SSA makes protecting privacy a 'cornerstone'
- By Mary Mosquera
- May 14, 2004
Privacy protections have become part of the culture at SSA, Bill Gray says.
The Social Security Administration completed privacy impact assessments on eight of its systems long before the E-Government Act of 2002 required them.
'Privacy has always been a cornerstone of our endeavors,' said William Gray, SSA deputy commissioner for systems. 'We've always made an effort with any new system to put privacy people there.'
As part of its planning, SSA evaluates each of its Internet applications for privacy considerations. 'This early consideration allows us to design into our access controls the considerations that we raised in the early analysis, as well as to certify that assessments have been completed' in the agency's submission of Exhibit 300 business cases to the Office of Management and Budget, he said.

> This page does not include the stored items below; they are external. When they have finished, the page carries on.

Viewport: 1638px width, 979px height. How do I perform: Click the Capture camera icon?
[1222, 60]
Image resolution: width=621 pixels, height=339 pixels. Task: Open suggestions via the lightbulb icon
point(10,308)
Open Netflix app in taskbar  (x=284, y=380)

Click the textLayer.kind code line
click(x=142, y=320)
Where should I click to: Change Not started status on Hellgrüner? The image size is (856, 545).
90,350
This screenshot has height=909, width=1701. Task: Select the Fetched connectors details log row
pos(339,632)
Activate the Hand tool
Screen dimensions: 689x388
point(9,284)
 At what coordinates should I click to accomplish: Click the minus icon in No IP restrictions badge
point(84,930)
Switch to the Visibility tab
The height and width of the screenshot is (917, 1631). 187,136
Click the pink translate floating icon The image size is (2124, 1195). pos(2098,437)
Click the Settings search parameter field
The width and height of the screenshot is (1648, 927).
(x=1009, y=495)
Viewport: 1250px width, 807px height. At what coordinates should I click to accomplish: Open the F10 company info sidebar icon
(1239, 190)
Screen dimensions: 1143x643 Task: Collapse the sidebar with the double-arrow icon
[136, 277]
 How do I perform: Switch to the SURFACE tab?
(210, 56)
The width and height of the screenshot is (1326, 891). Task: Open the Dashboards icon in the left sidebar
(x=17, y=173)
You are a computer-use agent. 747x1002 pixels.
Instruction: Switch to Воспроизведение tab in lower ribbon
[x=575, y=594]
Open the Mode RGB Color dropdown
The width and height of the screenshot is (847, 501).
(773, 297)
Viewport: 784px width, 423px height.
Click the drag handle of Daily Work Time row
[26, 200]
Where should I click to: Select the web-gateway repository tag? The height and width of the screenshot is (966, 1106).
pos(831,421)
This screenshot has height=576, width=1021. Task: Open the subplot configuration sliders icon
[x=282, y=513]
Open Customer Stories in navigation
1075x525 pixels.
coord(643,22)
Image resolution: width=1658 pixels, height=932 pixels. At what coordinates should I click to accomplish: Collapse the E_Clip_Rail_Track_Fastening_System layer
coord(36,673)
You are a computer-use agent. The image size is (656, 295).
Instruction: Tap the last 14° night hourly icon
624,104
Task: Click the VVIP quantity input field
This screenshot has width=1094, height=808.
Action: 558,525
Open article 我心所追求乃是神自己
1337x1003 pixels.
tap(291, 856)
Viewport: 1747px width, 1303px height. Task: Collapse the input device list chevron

SSA solicits input from privacy experts on its handling of privacy and security risks of new applications. 'They do not relate directly to any OMB requirements, but we believe that they help us formulate our policies and our approaches to implementing those policies,' Gray said.
Among the privacy assessments SSA conducted for its December report was one for its new electronic disability claims processing system. The agency described the information it planned to collect, as well as why and with whom it would be shared. Then the agency listed its administrative and technological controls for securing the information. They included:
- Access control with denial by default
- Multilayer firewall architectures on LAN components
- Access rights only for users who can prove their need to know the information
- The ability to audit all sensitive transactions with individual accountability.
Users who prove their need to know use access codes to enter systems that maintain disability claims data. Paper records are kept in locked cabinets or otherwise secure areas. SSA employees who access databases maintaining personal information must annually sign a sanction document, in which they acknowledge their accountability for unauthorized access or disclosures.
Mary Mosquera is a reporter for Federal Computer Week.